Text segment:
The last portion of this book throws the first into stark relief. While I
enjoyed the first section, it didn't grab me - it was a calm meandering
from hunting meet to hunting meet, from a quiet life to brief flurries
of activity on a horse. Nothing really happened, nothing changed.
And
then, of course, everything did. Life remained prone to brief flurries
of activity, but now they were flurries of activity that could kill you
in a second. There were downtimes, but they were downtimes of trench
foot and anxiety, not leisurely rides and hoping you make a good showing
at cricket.
Memoirs of a Fox-Hunting Man is the first
in a series of three fictional autobiographies by Siegried Sassoon,
loosely detailing his experiences as a young man, and then later, his
enlistment and deployment to the trenches of the First World War. It was
written years after the war, and has that sense of looking back on his
younger self (here called George Stetson) with both compassion, love,
and a bit of irritation.
George/Siegfried knows now that he was
more careless of those around him than he should have been, from his
aunt (mother), to the housekeeper who attended to his every need, to the
groom who was as much as a father as he ever had, to the farmers over
whose fields he rode with no care for destruction left behind. He
remembers seeing those less fortunate as irritating impediments to the
life he wanted.

Given information:
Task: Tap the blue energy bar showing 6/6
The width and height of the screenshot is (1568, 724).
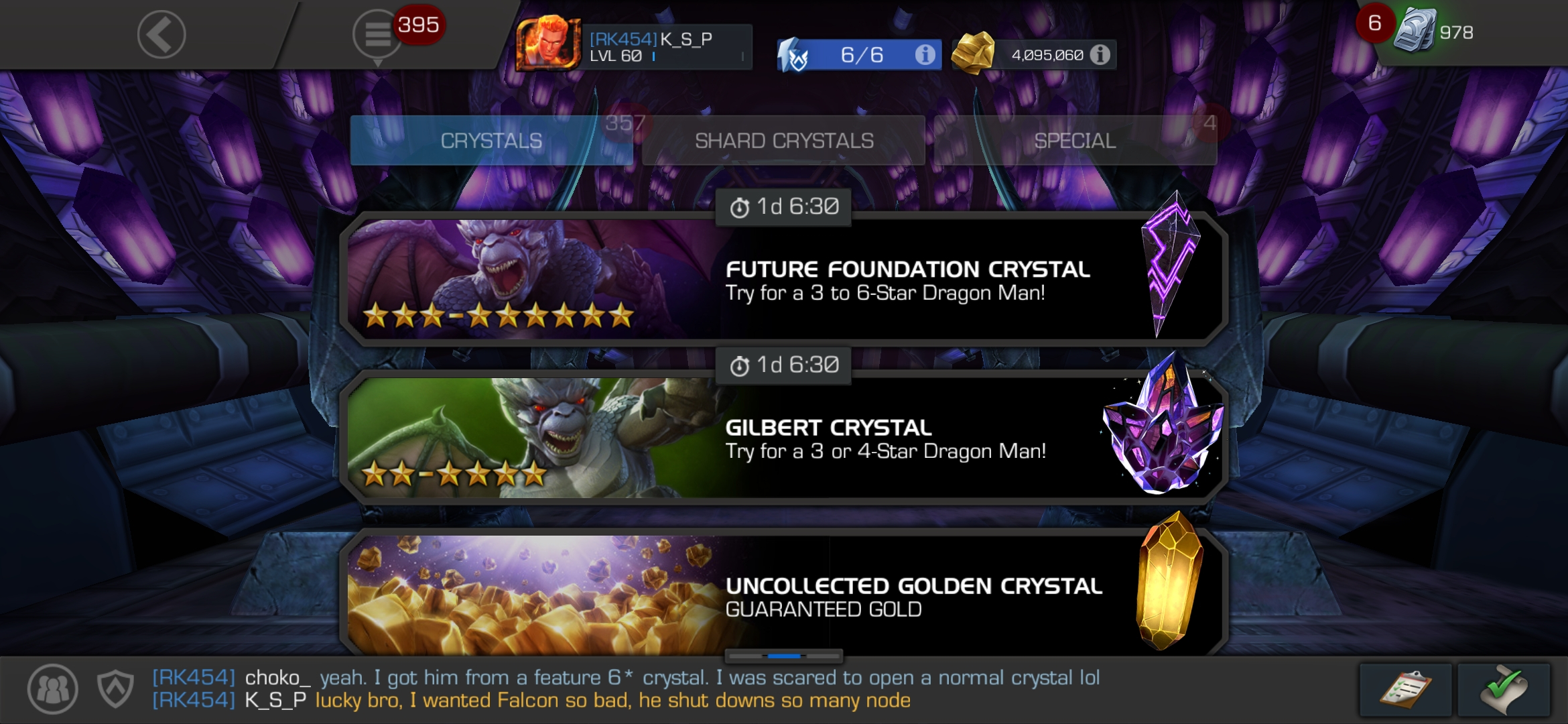Action: 860,55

To-do list:
**a.** According to the review of Memoirs of a Fox-Hunting Man, what is that book the first of?
**b.** Carry the review of Memoirs of a Fox-Hunting Man forward from its final sentence.

Answers in order:
**a.** It is the first in a series of three fictional autobiographies.

**b.**
It is the latter sections that make this first
bit so poignant. Sassoon captures in such detail both the joys and
casual cruelties of the life he lived before the war, his lack of
direction, his selfish indulgence. But not with regret. These were the
halcyon days, even though he later seems to realize that they were not
without cost for those around him. In the world he chose to spend his
energy, he made good friends and knew who he was and where he belonged.
And
who he was opened doors when he enlisted, getting him positions and
officer training those who didn't have the sporting connections found
more difficult. He is very clear that many of the officers who were not
gentry were better officers, but that doors were opened to him because
he knew what to wear and how to ride.
The war is not presented
in melodramatic terms. It is straightforward, bare, and all the more
powerful for that. George loses friends, loses men, but no pity is asked
for. He speaks in barest sketches of how he came to question the
justness of the war in which so many were being sacrificed.
This
book tells the tale of a how a man came to be, and how that was changed
by the war. George wasn't a bad person, just thoughtless and carefree.
By the end of the book, he is not.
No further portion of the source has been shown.